In the end, I feel that Köhler is presenting me with a choice: do I want to see the "difficult" part of my child and focus merely on her less desirable behaviors, or do I want to affirm who my child is, and that these behaviors are caused by deep sensitivities, which can reveal a rare gift. I am so greatful that I have learned over time to affirm and let love shine a light on who this child really is.

Thursday, January 1, 2009

farewell to 2008

After our visitors left, we sat down for an early dinner. Every year, we write a list of our hopes for the year. We keep it inside our wall calendar and review the list on New Year's Eve. Our hopes for 2008 included good health for everyone, job satisfaction, harmony in our home, more time with friends and a long list of specific wishes for each family member. On the whole, even though 2008 felt like a big struggle a lot of the time, most of the important wishes were fulfilled, while a number of smaller ones (like going skiing) were not. Overall a good year.
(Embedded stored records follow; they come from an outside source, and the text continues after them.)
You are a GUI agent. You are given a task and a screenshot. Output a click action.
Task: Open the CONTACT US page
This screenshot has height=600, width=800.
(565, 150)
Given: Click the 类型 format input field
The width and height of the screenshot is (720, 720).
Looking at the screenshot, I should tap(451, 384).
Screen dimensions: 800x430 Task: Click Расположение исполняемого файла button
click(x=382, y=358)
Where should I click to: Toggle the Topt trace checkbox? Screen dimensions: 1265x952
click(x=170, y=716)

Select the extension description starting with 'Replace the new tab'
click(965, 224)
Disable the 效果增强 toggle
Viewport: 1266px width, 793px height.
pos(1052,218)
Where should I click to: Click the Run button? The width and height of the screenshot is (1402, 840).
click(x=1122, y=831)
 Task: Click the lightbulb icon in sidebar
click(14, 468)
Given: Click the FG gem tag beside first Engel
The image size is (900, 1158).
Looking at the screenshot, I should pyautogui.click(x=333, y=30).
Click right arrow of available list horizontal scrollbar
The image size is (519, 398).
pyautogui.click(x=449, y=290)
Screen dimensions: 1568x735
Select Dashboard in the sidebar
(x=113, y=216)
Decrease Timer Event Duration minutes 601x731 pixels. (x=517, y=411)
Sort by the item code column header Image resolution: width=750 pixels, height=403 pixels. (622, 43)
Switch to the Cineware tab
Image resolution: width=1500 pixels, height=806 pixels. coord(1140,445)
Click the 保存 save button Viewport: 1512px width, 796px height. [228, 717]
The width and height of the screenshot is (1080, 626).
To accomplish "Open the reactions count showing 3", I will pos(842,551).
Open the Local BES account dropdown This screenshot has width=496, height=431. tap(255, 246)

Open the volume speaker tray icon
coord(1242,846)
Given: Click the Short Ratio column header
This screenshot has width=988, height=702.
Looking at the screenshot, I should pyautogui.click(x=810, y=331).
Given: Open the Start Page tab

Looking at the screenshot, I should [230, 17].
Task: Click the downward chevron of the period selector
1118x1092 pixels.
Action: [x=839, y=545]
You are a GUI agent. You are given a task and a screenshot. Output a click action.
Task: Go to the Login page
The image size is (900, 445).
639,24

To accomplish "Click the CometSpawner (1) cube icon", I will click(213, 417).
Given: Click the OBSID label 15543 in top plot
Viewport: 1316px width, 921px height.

We then took out scraps of paper and pens and took turns writing down all that occurred in 2008 which we didn't want to take into the new year with us. This included sibling fights, fears, hurt feelings and scraped knees among others. It was surprising to see how many things the girls wanted to leave behind, but also what they wanted to hang on to (like tears for example). When we couldn't think of another item to write on our paper scraps, we built a fire and took turns balling up our scraps and throwing them into the flames.

Some of the biggest blessings of 2008 were the Hobbit's continued health, as well as that of the Wizard's grandmother. We added two more pets to our family and had more time with just the four of us to enjoy. The Wizard and I overcame one of the most challenging years of our marriage, in which we both had to examine how much we meant to each other. In the end we chose to love each other more for who we are and who we are becoming, and 2009 is beginning with our relationship in the best place it has been in years. 2008 brought a lot of work stress for the whole family, and we will continue to learn how to balance full time working parents with the needs of our family and my studies. Financially 2008 has been a fair year, and we are hopeful in spite of the economy that we will be okay, provided the house and the cars hold up!

There is much work ahead all around. But we're all quite excited for 2009 and all the gifts and blessings and lessons it will bring into our lives.

I wish you all light, health and many blessings for 2009.